Dictionnaire juridique - Définition de Fin de non recevoir
Définition de Fin de non recevoir
La forclusion comme l'exception d'incompétence, le moyen tiré du défaut de pouvoir juridictionnel d'une juridiction (2ème CIV. - 21 avril 2005, BICC n°624 du 1er Août 2005) et le moyen tiré du défaut de qualité d'une partie (Com. - 4 octobre 2005, BICC n°632 du 15 janvier 2006), constituent une fin de non recevoir. Les juges ne peuvent, hormis pour défaut d'intérêt, soulever d'office une fin de non-recevoir qui n'est pas d'ordre public, telle l'autorité de la chose jugée (CIV. 2. - 4 décembre 2003. BICC n°593 du 1er mars 2004).

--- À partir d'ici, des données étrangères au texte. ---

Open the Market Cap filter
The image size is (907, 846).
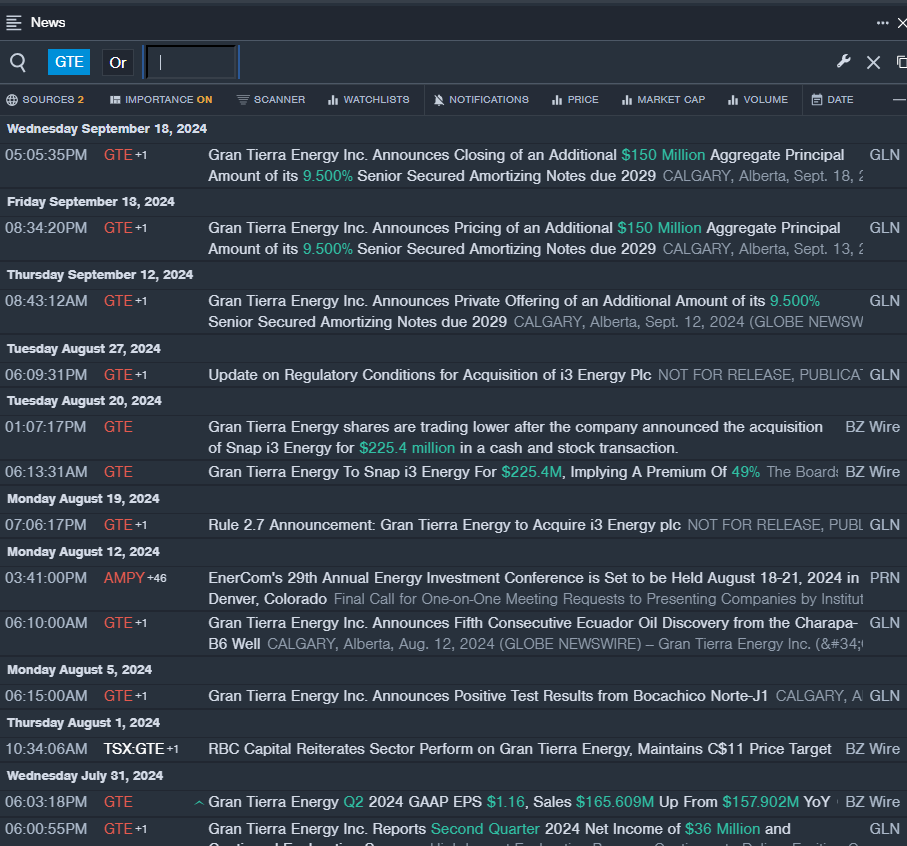[x=663, y=100]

Selon l'article 74 du nouveau Code de procédure civile, les exceptions doivent, à peine d'irrecevabilité, être soulevées simultanément et avant toute défense au fond ou fin de non-recevoir. Voir aussi le mot " exception" et les arrêts de la 2e et de la 3e chambre de la Cour de cassation qui y sont cités.
Textes
Code de procédure civile, art. 122 et s.
Bibliographie
Normand, observations dans Rev. trim. dr. civ, 1981, 684.
Perrot (R.), observations dans Rev. trim. dr. civ., 1978, 419.
Perrot (R.), note sous Com., 5 novembre 2002 - Procédures, n° 1, janvier 2003, commentaire n° 3, p. 8-9.